Consensus methods for finding and ranking DNA binding sites. Application to Escherichia coli promoters.

There have been many different approaches employed to define the "consensus" sequence of various DNA binding sites and to use the definition obtained to locate and rank members of a given sequence family. The analysis presented here enlists two of these approaches, each in modified form, to develop a highly efficient search protocol for Escherichia coli promoters and to provide a relative ranking of these sites showing good agreement with in vitro measurements of promoter strength. Schneider et al. have applied Shannon's index of information content to evaluate the significance of each position within the consensus of a family of aligned sequences. In a formal sense, this index is only applicable to a group of sequences, providing at each position a negative entropy value between zero (random) and two bits (total conservation of a single base) for sequences in which all bases are equally represented.
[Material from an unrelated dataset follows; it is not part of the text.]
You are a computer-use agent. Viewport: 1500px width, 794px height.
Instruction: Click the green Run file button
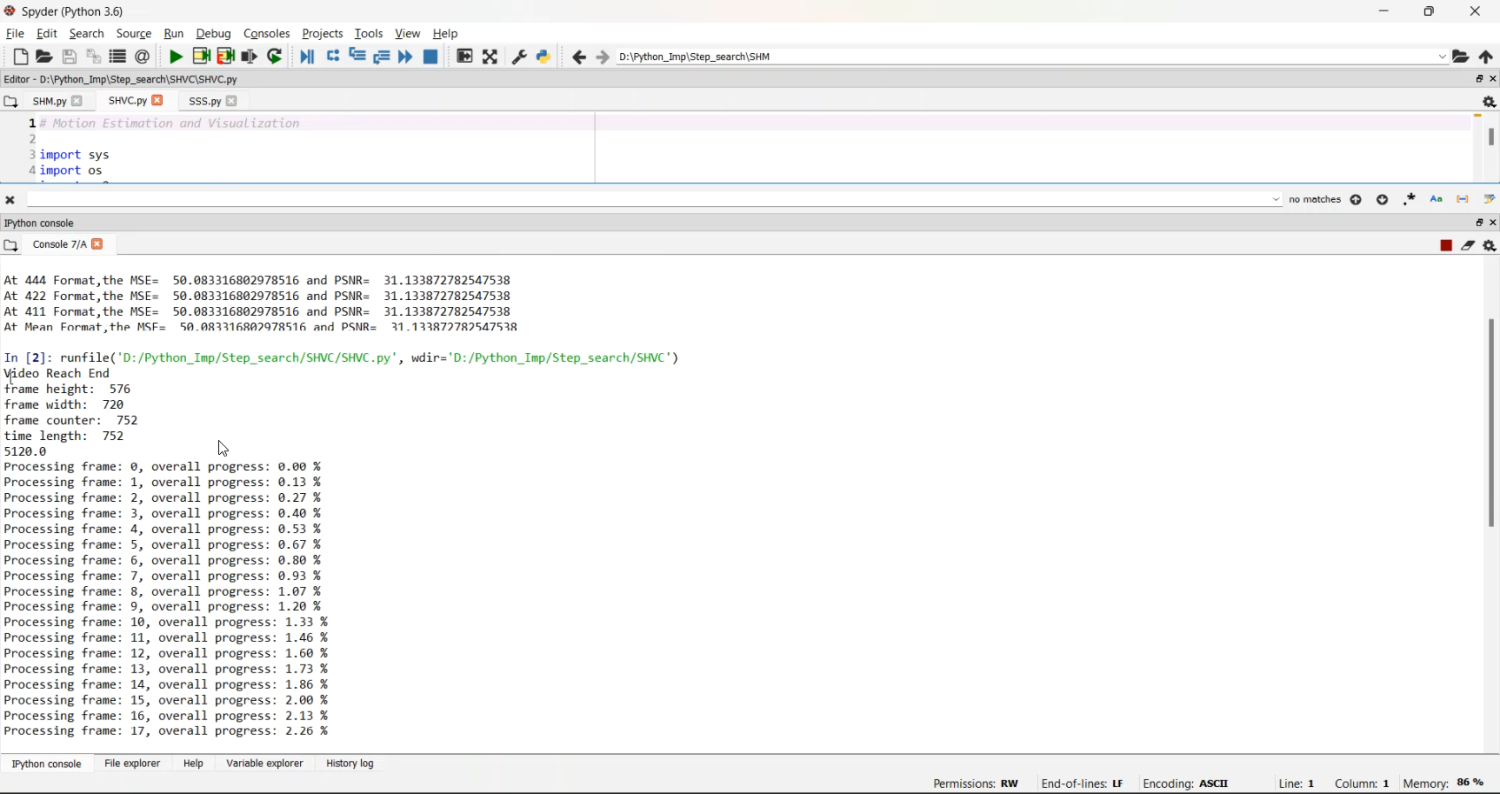(x=176, y=57)
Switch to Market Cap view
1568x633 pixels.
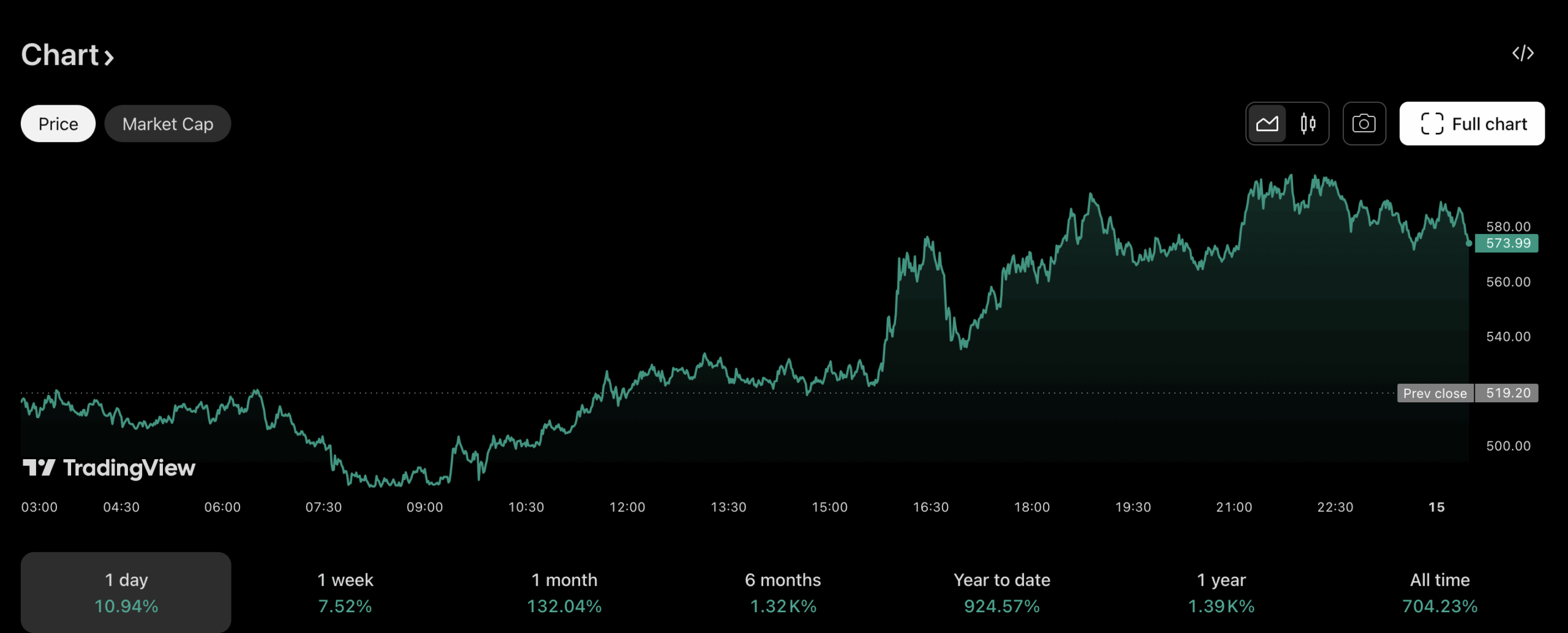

A method for evaluating how well an individual sequence conforms to the information content pattern of the consensus is described. A function is derived, by analogy to the information content of the sequence family, for application to individual sequences. Since this function is a measure of conformity, it can be used in a search protocol to identify new members of the family represented by the consensus. A protocol for locating E. coli promoters is presented. The Berg-von Hippel statistical-mechanical function is also tested in a similar application. While the information content function provides a superior search protocol, the Berg-von Hippel function, when scaled at each position by the information content, does well at ranking promoters according to their strength as measured in vitro.